Optimization of static inter-phase controller using joint particle swarm and neural network algorithm for damping power system fluctuations
Arash Khashayar, Pouya Derakhshan-Barjoei
With the advent of new developments in the field of power electronic circuits technology, the use of power stabilizer has been commonplace in controlling the power system fluctuations to eliminate fluctuations and stabilize system stability. The primary use of these devices is to increase the capability of systems to transmit power. In-phase controller (IPC) is one of the Flexible Alternating Current Transmission System (FACTS) devices used to transfer power between individual lines. IPC, although potentially, capable of independent control of active and reactive power or transmission lines, has not been able to emerge as a result of phase-shifting transmissions (PSTs).
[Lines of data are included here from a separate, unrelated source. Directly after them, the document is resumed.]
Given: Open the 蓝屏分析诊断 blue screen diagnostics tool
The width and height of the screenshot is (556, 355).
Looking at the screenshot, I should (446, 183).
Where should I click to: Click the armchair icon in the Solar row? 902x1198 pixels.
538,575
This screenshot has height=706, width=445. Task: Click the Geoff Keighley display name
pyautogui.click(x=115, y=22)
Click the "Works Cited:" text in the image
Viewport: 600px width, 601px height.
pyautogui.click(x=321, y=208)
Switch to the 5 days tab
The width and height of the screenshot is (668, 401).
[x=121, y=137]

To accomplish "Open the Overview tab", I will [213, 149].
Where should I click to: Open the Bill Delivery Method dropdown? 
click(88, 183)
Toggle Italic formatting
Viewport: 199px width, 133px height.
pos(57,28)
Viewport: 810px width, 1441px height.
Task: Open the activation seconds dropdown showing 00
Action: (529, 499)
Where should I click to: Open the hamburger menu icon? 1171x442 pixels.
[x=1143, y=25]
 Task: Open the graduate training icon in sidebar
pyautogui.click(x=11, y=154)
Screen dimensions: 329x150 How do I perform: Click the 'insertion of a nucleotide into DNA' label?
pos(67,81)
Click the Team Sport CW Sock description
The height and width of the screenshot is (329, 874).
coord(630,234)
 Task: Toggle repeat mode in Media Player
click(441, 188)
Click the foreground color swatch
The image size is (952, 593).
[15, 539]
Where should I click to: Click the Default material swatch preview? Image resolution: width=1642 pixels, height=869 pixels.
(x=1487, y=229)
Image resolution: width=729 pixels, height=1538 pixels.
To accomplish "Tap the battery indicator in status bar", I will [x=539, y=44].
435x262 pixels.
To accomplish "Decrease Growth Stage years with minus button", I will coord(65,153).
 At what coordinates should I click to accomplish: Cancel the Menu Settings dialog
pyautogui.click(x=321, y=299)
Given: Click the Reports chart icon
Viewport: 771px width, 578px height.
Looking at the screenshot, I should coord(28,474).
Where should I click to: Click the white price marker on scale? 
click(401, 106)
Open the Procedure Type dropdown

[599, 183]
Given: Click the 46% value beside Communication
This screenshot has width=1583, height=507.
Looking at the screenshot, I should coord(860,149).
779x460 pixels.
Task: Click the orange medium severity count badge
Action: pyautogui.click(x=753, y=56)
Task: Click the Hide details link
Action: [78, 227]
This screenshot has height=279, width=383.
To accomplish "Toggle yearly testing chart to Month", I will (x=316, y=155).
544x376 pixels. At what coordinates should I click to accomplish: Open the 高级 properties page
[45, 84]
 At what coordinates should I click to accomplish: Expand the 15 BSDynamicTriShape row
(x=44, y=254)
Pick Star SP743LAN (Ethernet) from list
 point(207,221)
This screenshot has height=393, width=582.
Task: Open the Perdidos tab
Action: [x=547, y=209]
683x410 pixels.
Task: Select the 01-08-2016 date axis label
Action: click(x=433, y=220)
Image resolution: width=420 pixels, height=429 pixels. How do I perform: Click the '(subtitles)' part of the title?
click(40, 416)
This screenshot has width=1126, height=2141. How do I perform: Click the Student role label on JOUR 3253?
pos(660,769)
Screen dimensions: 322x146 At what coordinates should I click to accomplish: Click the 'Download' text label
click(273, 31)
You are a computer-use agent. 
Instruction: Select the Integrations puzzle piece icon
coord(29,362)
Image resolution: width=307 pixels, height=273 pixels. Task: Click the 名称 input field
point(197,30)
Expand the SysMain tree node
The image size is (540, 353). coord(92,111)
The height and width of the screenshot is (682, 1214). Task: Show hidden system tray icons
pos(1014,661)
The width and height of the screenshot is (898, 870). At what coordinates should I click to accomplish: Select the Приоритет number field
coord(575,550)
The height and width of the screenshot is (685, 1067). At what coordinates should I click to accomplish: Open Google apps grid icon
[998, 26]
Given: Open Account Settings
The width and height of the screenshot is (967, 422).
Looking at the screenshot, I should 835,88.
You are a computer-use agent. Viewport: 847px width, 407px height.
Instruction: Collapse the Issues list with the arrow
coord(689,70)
The major problem with IPC is the ability to control active and reactive power, while its control range is also limited. This limitation comes from the fact that the IPC uses PST as phase shifters. Accordingly, a rational solution to address the major disadvantages of the IPC could be to find better alternatives for PST. In this paper, the Voltage Switch Convertor (VSC) option is proposed as an appropriate candidate, and a new structure based on Static IPC (SIPC), considering Pourhossein et al., and Mondal et al., has been proposed. In the simulation, a controller based on the neural network trained by the PSO algorithm for the nonlinear system. Simulation results showed the proper functioning of the PSO-based Neural Network (PSONN) controller in our proposed tuning model, reducing the velocity fluctuations against disturbances.